OBJECTIVE.
Copy out every line of the rows below word for word, leaving out the pictures.

>> Start

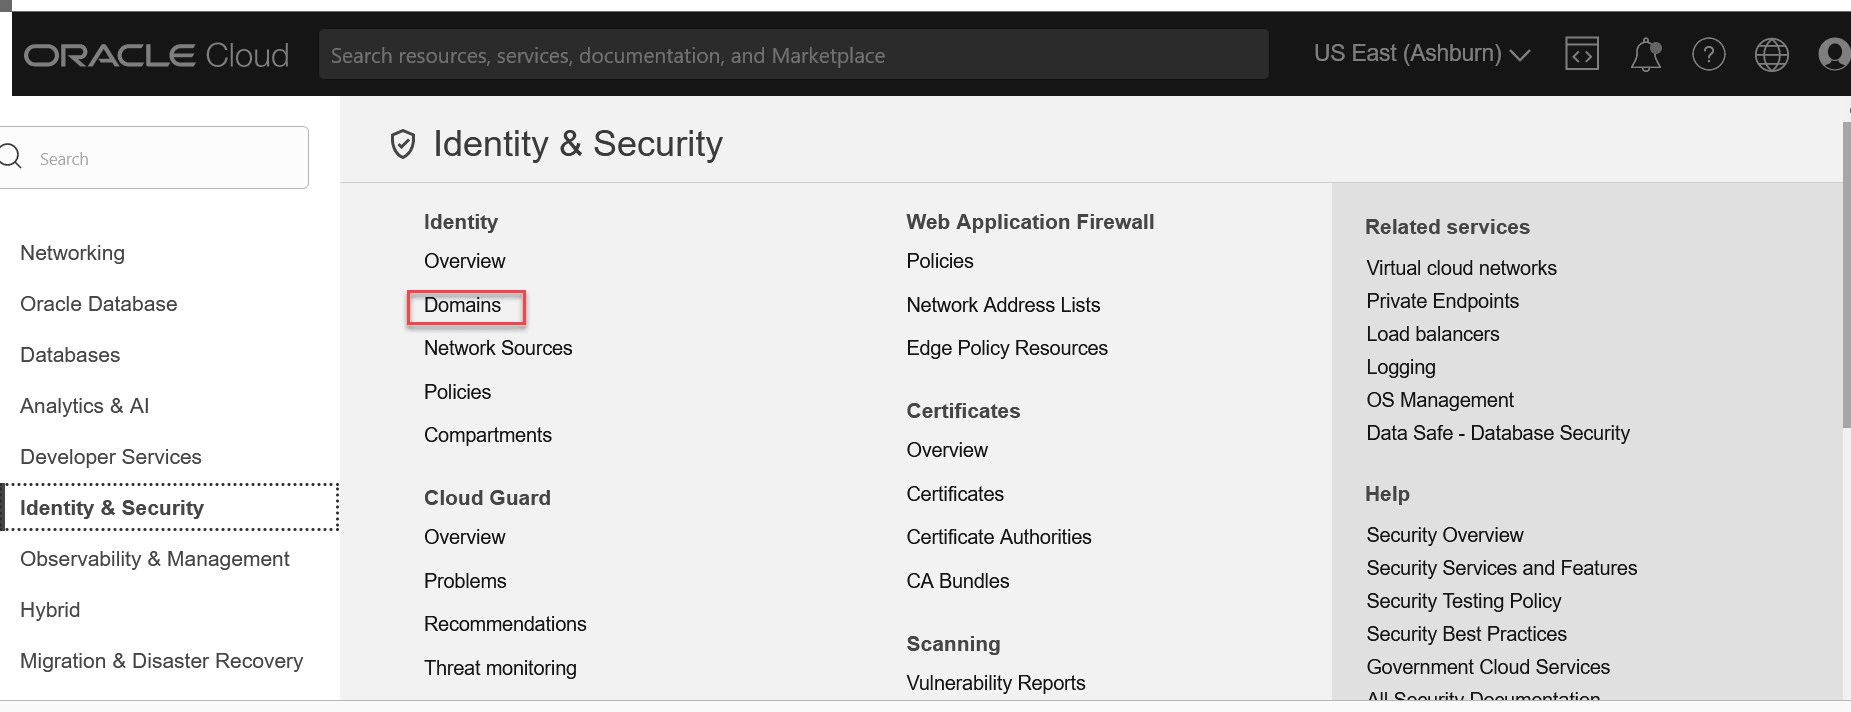
Task: Click the top search resources field
Action: tap(793, 55)
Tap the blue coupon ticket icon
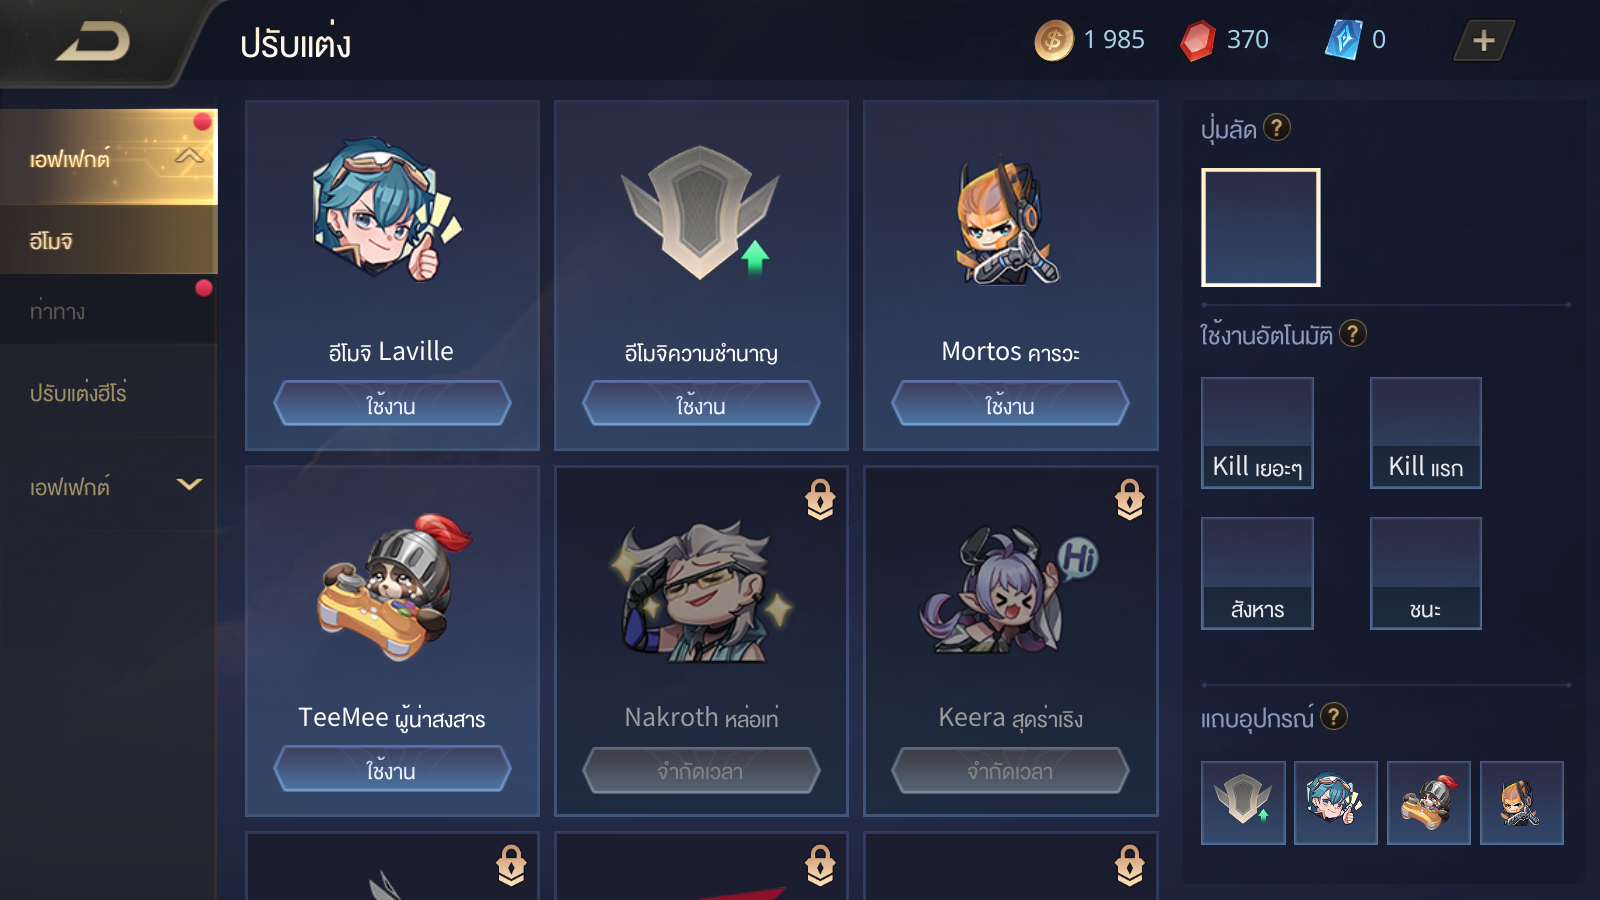1600x900 pixels. pyautogui.click(x=1343, y=40)
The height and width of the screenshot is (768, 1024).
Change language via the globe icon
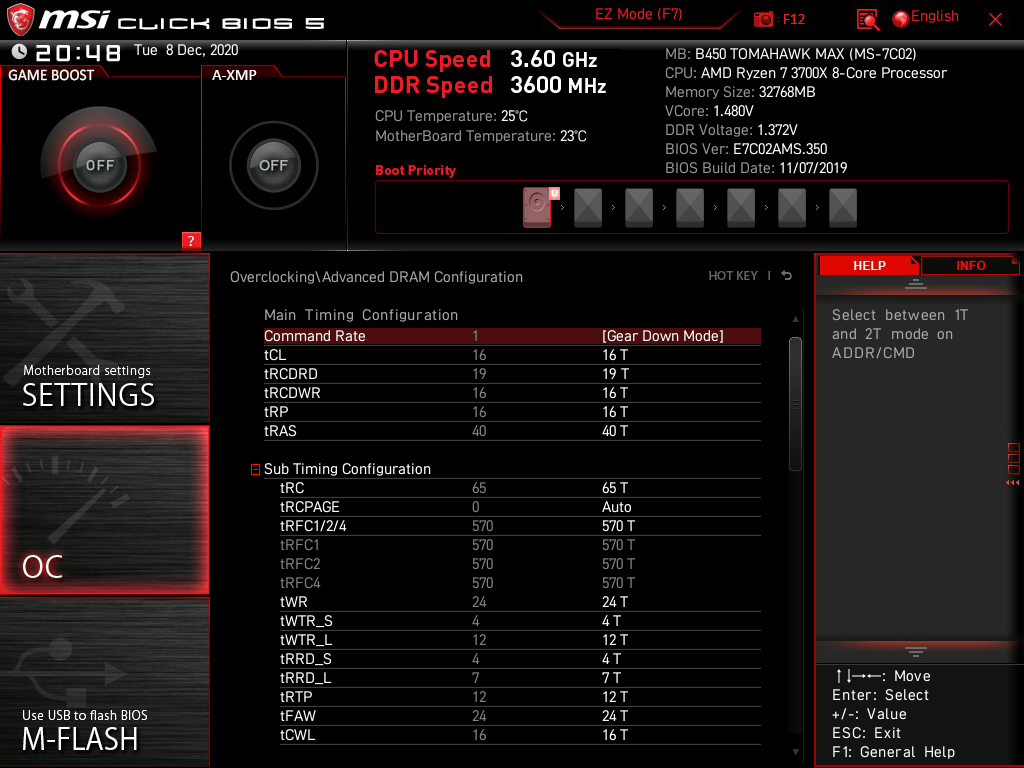click(x=900, y=16)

>> End

TASK ANSWER.
Task: Click the top search resources field
Action: tap(793, 55)
Tap the blue coupon ticket icon
1600x900 pixels. pyautogui.click(x=1343, y=40)
The height and width of the screenshot is (768, 1024).
Change language via the globe icon
click(x=900, y=16)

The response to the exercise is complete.